IPL 2025: Confident Super Kings will turn to spin again at fortress Chepauk
CSK would be rubbing its hands with glee, in anticipation of running rings around the RCB batters;

Noor Ahmad, MS Dhoni and Shivam Dube during a practice session ahead of the clash against RCB at Chepauk (Hemanathan M)
CHENNAI: “I’ve to start winning some of them for it to be called a rivalry.” This was the brutally honest admission of an exasperated and an equally disconsolate Andy Roddick after losing to Roger Federer for the second successive time, and in the first of three finals the duo would contest, at Wimbledon in 2004.
Their head-to-head record after yet another drubbing that Roddick endured in that match where Federer coasted to his second Championship, and a third Grand Slam title, with a booming ace stood at a set score equivalent of 6-1 in the Swiss maestro’s favour.
Roddick’s pithy and remarkably candid observation would hold gallons of water in the context of the ‘non-existent’ rivalry between Chennai Super Kings and Royal Challengers Bengaluru in the IPL.
In fact, the words ‘fierce rivals’, which when used without the slightest trace of affectation, instantly succeed in holding the rapt attention of even a sporting philistine, have been greatly trivialised by talking this match up since the league’s inception, much like an unscrupulous politician reeling off a slew of poll promises and we all know what the upshot of that would be, obviating the need to go into greater dissection.
Where the legendary Steve Waugh would enter the field with his trademark red handkerchief firmly in his corner, with the pocket doubling up as a corner here, it seems the team from Bengaluru would equip itself with a bunch of towels ready to throw them in when they look the team in Yellow in its eye.
This despite the fact that the last time these two teams clashed, it was RCB that came up trumps.
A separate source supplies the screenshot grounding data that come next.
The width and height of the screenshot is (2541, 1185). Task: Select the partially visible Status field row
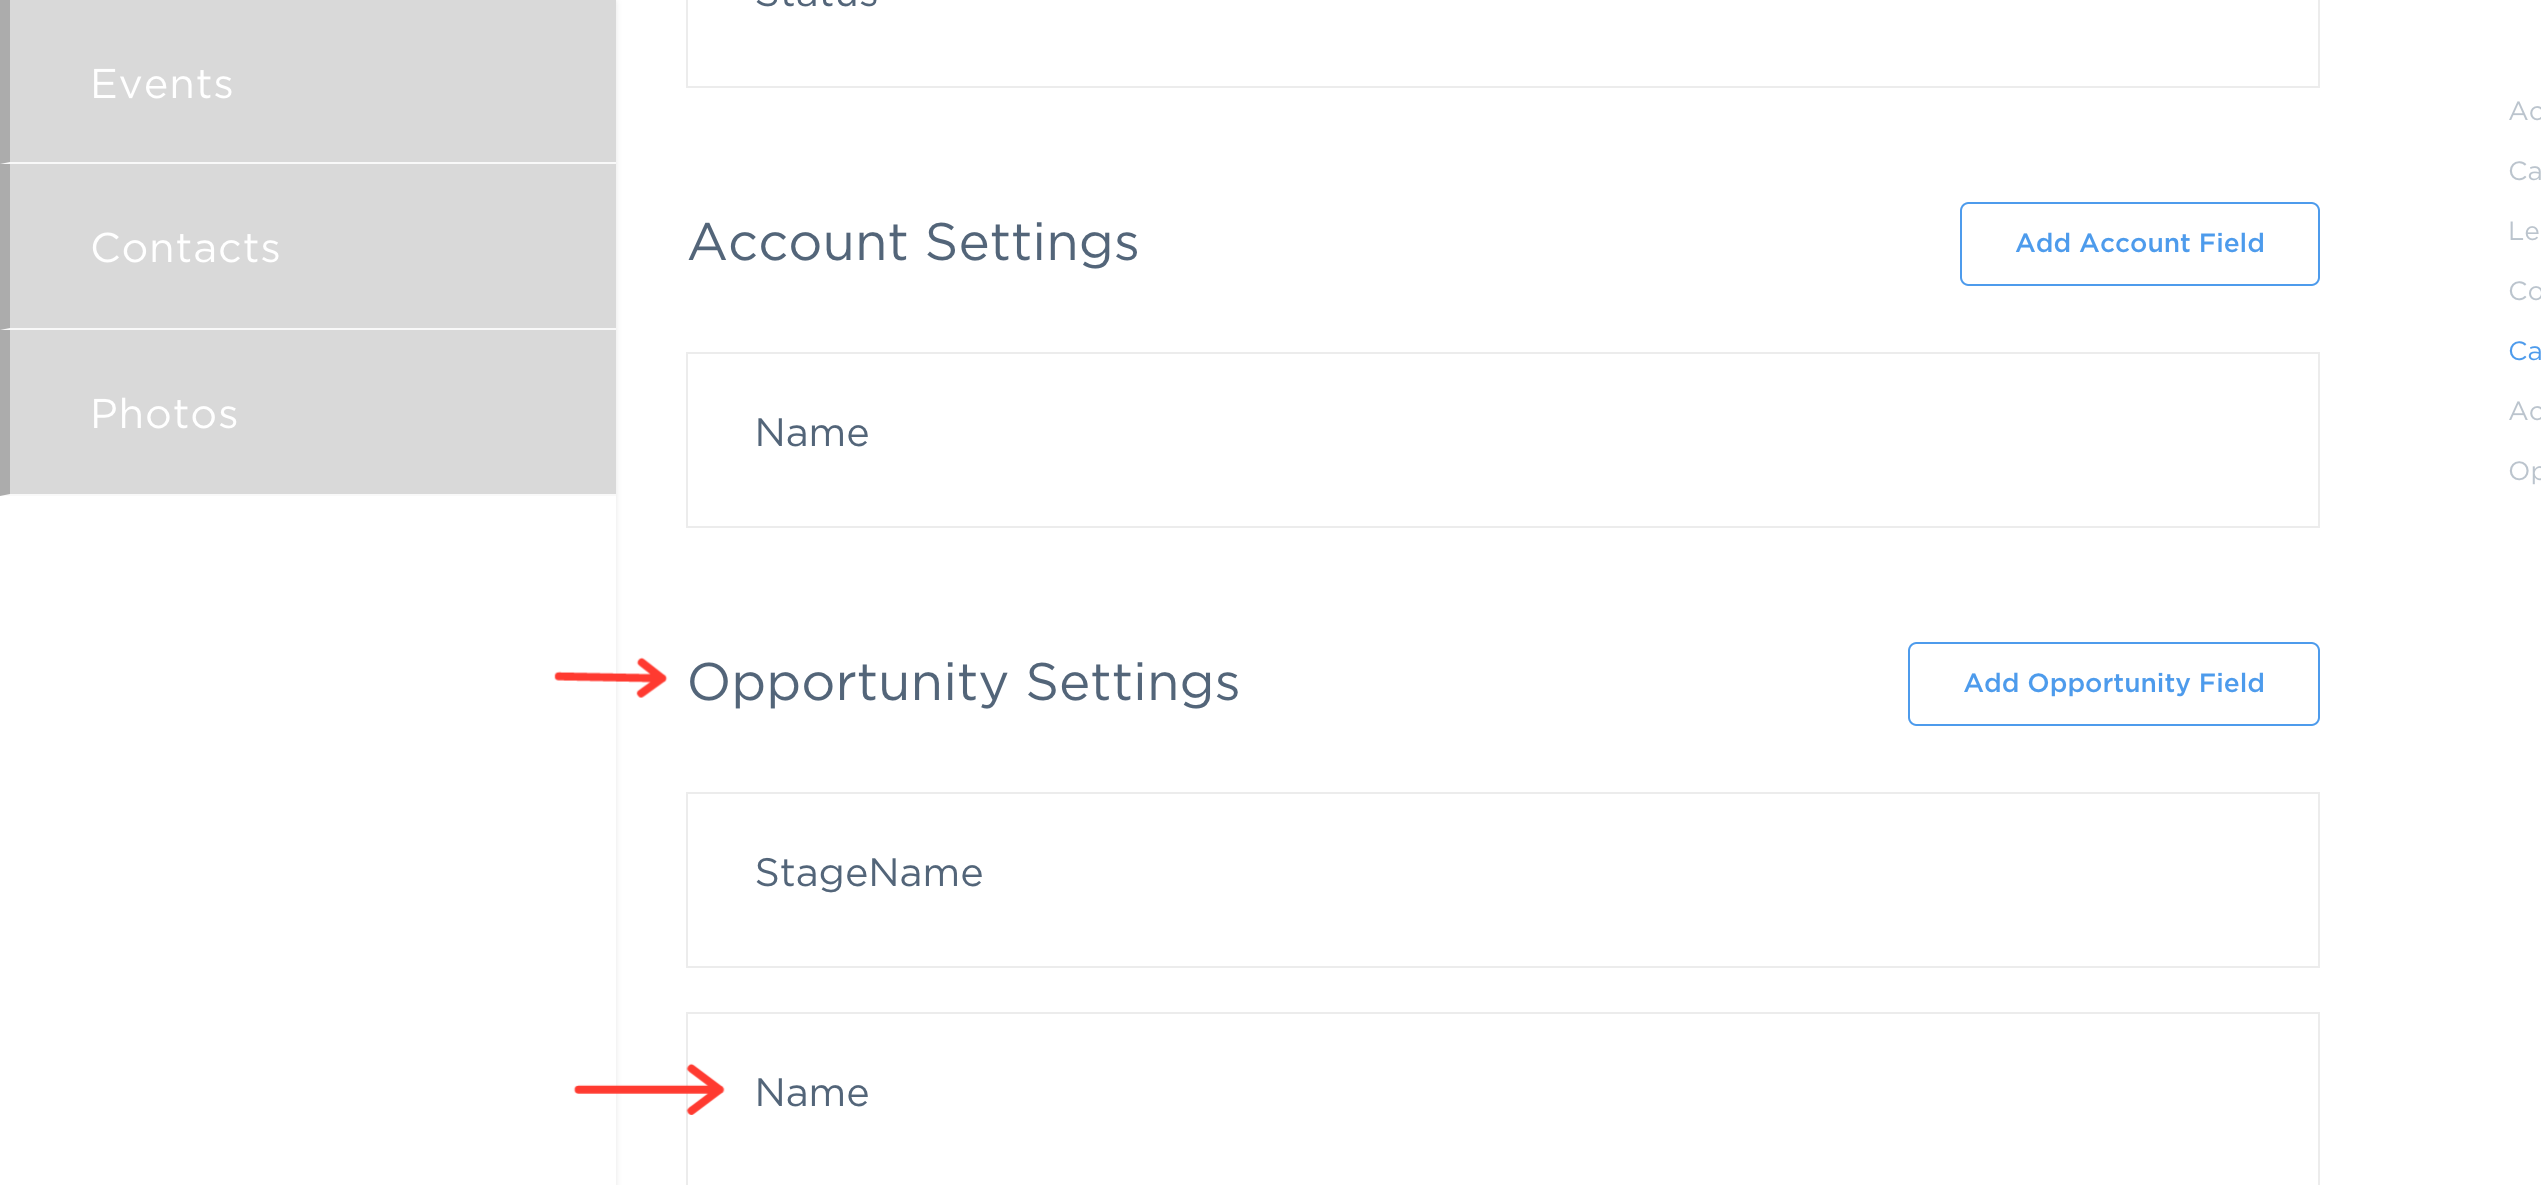[x=1502, y=43]
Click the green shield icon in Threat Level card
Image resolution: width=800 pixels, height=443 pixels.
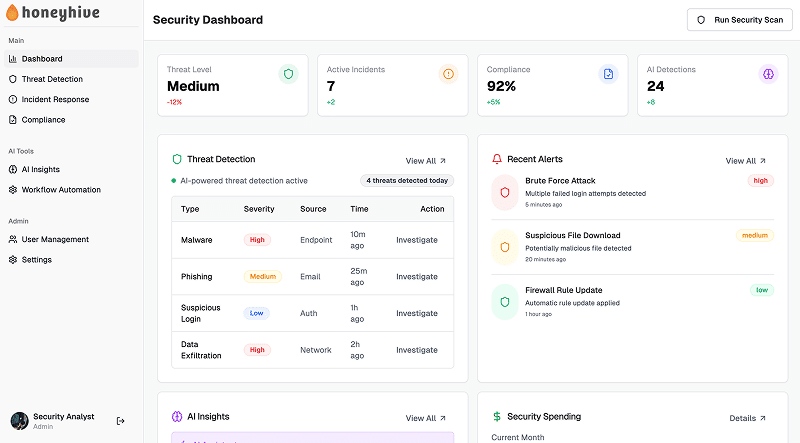tap(288, 74)
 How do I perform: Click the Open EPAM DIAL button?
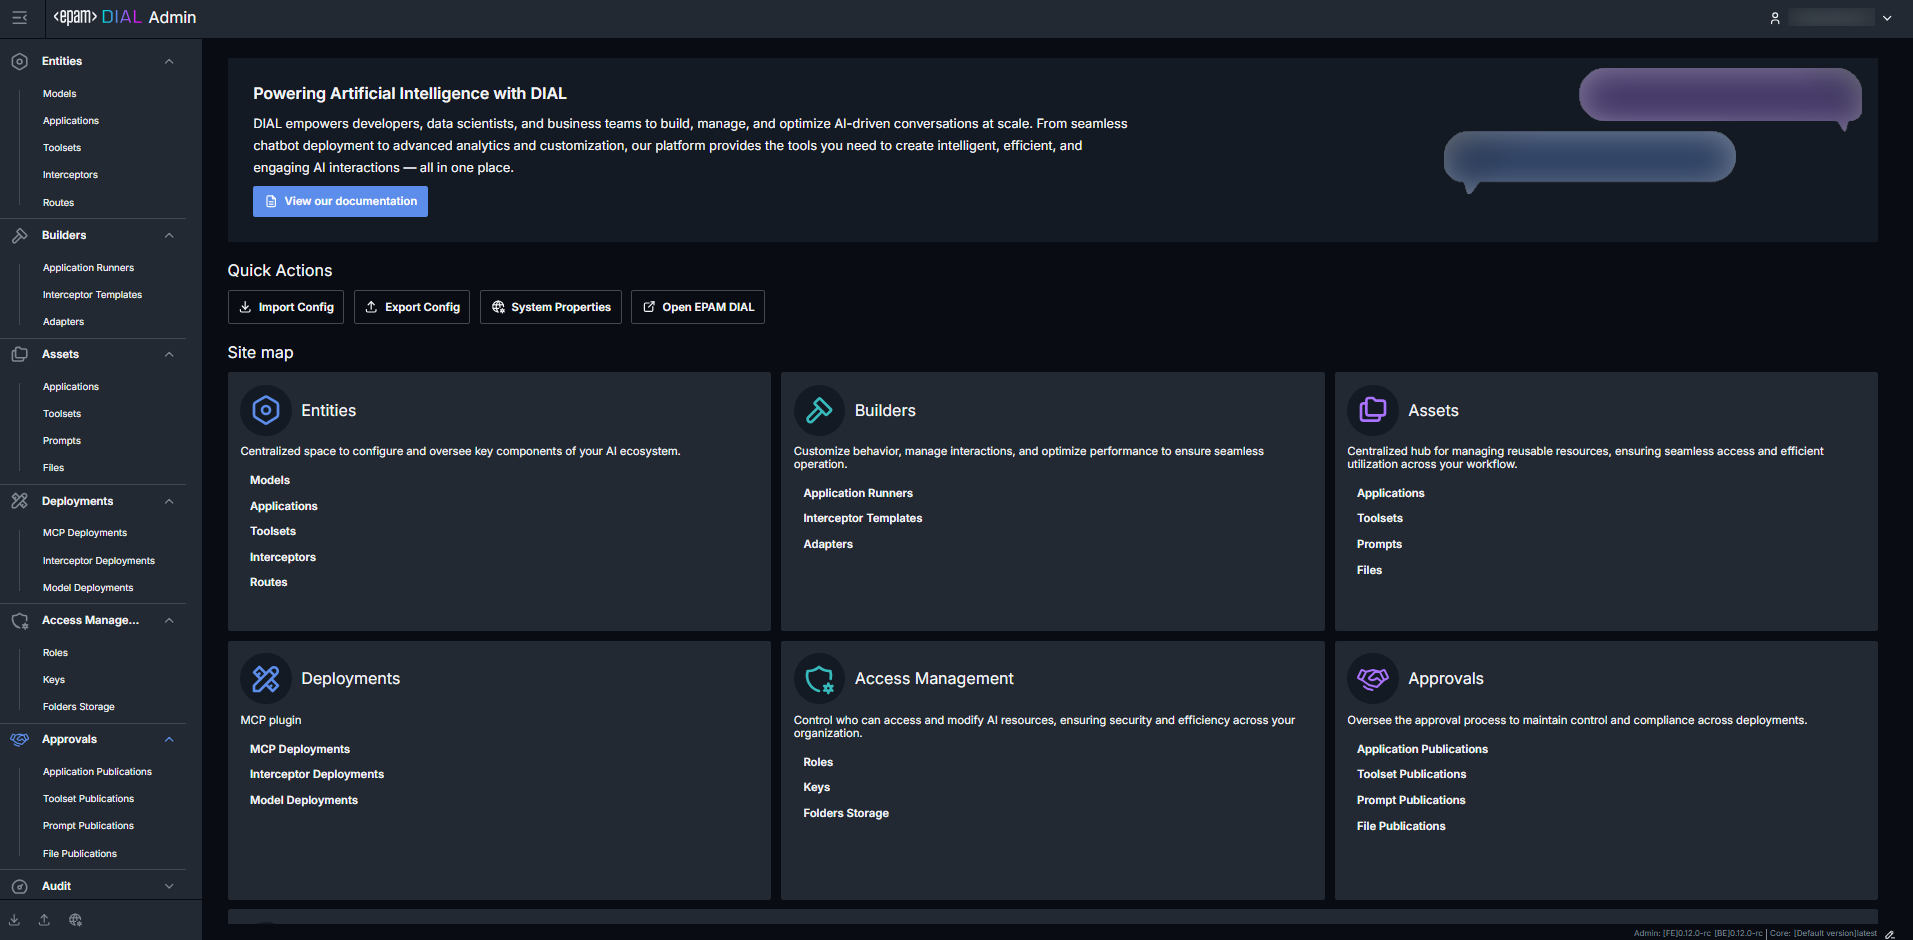(697, 307)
Didn’t we grow up hearing the age-old adage, “One swallow doesn’t make a summer?” In the current context, it is literally one swallow as RCB has just a solitary win from nine attempts at Chepauk, with even that lone victory coming in the inaugural season of 2008.
On the eve of the latest instalment happening here on Friday, the Bengaluru outfit was, like they always are on match-day eve regardless of whether the venue is in Chennai or at their own backyard, brimming with optimism, quietly, nay, supremely confident of getting the result they desire.
This time around, both teams head into the match having played a game apiece and notching up convincing wins. The biggest takeaway for RCB from its victory over defending champion, Kolkata Knight Riders, would be the 3/29 performance of left-arm spinner Krunal Pandya.
Going by what one saw in the match between CSK and Mumbai Indians, spin will once again take centre stage here as Noor Ahmad’s 4/18 and MI’s Vignesh Puthur’s 3/32 bear it out.
Barring last year, when has spin ever not been the sole protagonist at Chepauk and with R Ashwin and Ravindra Jadeja augmenting the spin stocks, CSK would be rubbing its hands with glee, in anticipation of running rings around the RCB batters.
Until RCB mends its losing ways, let’s not sacrifice the ‘R’ word on the altar of attracting a few more eyeballs or garnering higher TRPs.